## Work order
Copies of all lines that contain "computer" are needed; take them from the data below.

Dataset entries
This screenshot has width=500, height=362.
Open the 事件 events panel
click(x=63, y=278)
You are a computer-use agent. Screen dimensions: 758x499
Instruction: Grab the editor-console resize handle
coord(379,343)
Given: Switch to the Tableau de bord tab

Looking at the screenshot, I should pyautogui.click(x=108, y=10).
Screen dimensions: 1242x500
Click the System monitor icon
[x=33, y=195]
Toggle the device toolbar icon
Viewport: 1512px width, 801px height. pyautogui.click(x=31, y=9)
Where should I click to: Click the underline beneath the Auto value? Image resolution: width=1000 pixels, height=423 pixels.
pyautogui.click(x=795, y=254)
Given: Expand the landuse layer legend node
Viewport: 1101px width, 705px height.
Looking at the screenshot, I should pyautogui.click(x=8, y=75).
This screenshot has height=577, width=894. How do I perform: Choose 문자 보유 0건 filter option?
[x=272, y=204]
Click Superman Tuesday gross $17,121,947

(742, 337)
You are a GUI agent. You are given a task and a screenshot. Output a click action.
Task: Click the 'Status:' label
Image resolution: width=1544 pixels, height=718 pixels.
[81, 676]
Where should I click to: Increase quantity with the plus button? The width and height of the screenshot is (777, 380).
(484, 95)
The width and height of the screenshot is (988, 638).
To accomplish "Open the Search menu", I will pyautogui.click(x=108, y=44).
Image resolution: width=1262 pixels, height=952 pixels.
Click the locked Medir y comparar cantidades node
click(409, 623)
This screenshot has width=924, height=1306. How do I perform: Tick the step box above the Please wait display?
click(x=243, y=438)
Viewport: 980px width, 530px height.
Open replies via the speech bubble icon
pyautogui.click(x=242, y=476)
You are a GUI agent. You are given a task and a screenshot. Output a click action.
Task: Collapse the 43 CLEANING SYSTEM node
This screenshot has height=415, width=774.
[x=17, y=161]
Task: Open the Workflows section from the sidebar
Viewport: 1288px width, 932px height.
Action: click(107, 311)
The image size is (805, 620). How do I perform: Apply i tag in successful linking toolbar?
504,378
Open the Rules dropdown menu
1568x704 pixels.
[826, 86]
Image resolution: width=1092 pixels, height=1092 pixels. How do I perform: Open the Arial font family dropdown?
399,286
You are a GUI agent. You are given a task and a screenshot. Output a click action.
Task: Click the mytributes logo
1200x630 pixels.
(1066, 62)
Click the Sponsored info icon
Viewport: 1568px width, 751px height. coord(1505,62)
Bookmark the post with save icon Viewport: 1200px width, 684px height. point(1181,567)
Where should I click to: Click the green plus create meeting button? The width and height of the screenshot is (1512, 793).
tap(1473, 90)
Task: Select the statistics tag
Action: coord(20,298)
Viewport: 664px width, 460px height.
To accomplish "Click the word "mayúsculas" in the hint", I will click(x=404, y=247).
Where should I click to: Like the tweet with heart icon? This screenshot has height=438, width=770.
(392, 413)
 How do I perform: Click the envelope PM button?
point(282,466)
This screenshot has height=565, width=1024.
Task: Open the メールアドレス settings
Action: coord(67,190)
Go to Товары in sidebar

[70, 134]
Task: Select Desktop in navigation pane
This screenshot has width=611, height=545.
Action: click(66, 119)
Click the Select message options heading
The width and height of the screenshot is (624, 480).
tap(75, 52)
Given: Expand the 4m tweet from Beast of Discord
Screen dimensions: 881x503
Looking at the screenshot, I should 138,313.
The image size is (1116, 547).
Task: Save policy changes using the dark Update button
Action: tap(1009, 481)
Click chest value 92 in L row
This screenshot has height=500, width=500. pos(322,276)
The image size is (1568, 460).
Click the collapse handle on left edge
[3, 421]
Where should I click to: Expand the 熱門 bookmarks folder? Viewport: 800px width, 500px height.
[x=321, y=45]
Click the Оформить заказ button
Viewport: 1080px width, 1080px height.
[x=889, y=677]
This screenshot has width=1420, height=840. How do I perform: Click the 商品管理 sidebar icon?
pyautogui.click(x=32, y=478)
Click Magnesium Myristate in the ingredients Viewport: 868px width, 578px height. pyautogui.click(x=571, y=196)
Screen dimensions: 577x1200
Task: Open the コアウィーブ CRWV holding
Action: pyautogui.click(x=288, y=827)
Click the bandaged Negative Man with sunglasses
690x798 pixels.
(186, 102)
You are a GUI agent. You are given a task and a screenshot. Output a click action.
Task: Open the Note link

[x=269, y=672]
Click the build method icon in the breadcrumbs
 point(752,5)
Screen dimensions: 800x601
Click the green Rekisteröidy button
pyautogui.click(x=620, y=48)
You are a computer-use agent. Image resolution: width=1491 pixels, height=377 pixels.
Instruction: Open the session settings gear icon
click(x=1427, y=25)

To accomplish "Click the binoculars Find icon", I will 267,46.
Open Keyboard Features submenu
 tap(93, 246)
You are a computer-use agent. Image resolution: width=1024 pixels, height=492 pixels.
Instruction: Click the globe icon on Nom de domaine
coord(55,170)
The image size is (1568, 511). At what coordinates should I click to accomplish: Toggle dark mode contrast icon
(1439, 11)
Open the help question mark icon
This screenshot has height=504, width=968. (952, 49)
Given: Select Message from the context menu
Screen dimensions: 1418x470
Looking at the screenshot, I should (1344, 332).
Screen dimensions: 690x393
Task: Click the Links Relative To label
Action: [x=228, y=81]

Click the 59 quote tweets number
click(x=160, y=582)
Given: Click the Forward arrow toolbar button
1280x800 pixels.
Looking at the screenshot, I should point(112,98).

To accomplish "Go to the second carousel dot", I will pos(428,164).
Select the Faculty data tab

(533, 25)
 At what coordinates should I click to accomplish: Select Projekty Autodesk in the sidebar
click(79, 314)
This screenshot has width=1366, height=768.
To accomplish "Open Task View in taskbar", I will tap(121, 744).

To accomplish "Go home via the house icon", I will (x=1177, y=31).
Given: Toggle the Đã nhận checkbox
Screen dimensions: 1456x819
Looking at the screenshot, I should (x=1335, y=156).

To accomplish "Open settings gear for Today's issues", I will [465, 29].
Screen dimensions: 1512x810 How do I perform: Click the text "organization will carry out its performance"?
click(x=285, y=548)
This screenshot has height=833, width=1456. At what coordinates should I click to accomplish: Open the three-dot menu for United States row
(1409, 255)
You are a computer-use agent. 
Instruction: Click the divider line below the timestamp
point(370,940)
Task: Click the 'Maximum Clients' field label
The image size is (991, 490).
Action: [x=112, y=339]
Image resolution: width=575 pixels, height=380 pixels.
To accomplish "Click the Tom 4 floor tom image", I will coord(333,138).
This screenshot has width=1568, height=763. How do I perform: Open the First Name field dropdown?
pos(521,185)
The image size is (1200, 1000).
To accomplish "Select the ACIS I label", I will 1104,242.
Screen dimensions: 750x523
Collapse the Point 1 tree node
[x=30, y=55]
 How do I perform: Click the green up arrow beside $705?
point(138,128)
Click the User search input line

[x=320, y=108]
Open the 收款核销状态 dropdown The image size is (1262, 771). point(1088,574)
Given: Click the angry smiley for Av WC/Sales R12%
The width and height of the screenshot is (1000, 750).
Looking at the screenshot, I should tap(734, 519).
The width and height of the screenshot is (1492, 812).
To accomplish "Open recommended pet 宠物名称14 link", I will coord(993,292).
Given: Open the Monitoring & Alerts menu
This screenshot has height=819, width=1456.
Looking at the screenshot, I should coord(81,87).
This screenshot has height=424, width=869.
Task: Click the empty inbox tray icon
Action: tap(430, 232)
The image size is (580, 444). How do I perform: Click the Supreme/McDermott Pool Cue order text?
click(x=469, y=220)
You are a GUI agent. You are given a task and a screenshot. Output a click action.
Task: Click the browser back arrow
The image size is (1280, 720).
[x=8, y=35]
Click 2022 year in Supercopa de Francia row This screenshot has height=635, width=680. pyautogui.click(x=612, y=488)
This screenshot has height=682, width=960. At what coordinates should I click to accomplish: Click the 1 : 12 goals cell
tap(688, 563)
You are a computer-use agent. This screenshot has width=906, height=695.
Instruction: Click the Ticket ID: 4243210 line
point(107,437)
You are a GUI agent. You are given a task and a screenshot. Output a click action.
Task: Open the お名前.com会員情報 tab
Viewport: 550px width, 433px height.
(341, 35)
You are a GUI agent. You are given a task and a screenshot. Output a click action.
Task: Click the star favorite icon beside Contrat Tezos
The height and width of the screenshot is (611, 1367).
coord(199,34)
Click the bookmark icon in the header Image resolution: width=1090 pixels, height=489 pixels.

## Answer to the exercise
You are a computer-use agent. Screen dimensions: 758x499
You are a computer-use agent. Image resolution: width=1491 pixels, height=377 pixels.
You are a computer-use agent. Image resolution: width=1024 pixels, height=492 pixels.
You are a computer-use agent. 
You are a computer-use agent. This screenshot has width=906, height=695.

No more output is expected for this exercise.